The Invisible Man’s Revenge finds the Invisible Man series moving away from the comedy that The Invisible Woman and Invisible Agent were so fond of and returning to the horror that kicked the franchise off. Not nearly as absorbing as The Invisible Man or The Invisible Man Returns, The Invisible Man’s Revenge does wrap up the series in a fairly respectable manner even if the story is starting to fade right before our eyes. The real downside to the film is the fact that there is no sympathetic monster at the heart of the terror. The Universal horror films were notorious for including monsters that we actually felt bad for. The Invisible Man’s Revenge serves up a psychotic villain right from the start and refuses to make him a multifarious character. Claude Rains earned our sympathy through the fact that he was desperately trying to outrun madness but in the end he slipped into it. In The Invisible Man Returns, Vincent Price was a man framed for a crime he didn’t commit and his quest for the truth was causing his sanity to deteriorate.

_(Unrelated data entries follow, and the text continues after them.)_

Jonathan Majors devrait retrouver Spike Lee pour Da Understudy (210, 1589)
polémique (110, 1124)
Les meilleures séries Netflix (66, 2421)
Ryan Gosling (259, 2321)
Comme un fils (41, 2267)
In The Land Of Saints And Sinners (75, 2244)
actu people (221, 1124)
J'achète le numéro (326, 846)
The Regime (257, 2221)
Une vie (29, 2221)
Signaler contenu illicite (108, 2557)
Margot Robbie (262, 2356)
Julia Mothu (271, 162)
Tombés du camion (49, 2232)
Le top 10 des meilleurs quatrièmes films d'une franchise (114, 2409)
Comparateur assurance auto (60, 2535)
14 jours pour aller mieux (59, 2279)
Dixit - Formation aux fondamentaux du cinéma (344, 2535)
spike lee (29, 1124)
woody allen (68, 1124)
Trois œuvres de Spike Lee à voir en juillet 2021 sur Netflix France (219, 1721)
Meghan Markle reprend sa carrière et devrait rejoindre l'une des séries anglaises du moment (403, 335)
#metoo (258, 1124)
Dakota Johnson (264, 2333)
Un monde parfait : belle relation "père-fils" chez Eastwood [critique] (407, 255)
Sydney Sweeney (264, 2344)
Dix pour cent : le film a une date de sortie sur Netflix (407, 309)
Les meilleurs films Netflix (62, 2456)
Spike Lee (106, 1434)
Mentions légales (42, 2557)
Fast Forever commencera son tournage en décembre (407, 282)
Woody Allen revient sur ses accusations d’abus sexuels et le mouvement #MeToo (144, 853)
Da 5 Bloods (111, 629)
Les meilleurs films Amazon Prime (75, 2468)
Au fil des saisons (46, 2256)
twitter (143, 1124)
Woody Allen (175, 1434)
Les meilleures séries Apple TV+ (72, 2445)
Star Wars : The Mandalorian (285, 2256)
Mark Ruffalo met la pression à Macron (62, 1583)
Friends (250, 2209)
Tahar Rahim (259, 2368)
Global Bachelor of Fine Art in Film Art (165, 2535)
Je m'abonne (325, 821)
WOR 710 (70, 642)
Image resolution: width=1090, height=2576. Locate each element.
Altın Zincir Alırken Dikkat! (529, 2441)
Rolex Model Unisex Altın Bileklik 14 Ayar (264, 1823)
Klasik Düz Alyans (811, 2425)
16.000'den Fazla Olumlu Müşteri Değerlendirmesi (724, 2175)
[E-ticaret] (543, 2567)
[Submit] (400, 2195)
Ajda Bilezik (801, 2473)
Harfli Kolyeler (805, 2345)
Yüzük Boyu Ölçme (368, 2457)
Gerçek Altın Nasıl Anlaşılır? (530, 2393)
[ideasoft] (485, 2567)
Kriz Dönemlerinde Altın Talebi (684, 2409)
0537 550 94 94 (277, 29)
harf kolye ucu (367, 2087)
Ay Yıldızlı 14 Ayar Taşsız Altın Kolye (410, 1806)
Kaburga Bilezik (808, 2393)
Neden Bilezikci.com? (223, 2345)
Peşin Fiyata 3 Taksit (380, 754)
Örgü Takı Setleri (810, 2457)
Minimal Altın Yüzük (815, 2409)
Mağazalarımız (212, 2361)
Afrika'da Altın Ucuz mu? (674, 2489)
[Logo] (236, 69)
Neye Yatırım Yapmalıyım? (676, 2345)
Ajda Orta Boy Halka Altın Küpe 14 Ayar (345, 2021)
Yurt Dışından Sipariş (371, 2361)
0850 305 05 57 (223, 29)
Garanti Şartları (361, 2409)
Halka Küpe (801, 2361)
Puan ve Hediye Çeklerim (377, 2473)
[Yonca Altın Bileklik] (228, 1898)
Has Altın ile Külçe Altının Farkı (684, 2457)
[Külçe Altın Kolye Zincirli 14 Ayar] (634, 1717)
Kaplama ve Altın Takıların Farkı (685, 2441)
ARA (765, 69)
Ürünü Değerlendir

Then we have Jon Hall, who picks up where Rains and Price left off. Hall, who also appeared in Invisible Agent, does a passable job with the role of Robert but he lacks the unruly insanity of Rains or the creeping terror of Price. Still, Hall manages to outshine everyone else in the film, as the rest of the characters seem to disappear from memory when the credits roll. Universal regular Carradine steps in as the gentle doctor who comes face to face with pure evil. Carradine is forced to take a stale role, one that completely takes away from his always-welcome presence. The effects here are just as solid as they were in the other films but near the end, it seems like some of the effects were getting sloppy. Overall, The Invisible Man’s Revenge is running on empty but director Ford Beebe still manages to send the character off on a dark and ominous note. Grade: B-
The Invisible Man Returns, The Invisible Woman, Invisible Agent, and The Invisible Man’s Revenge are all available on DVD.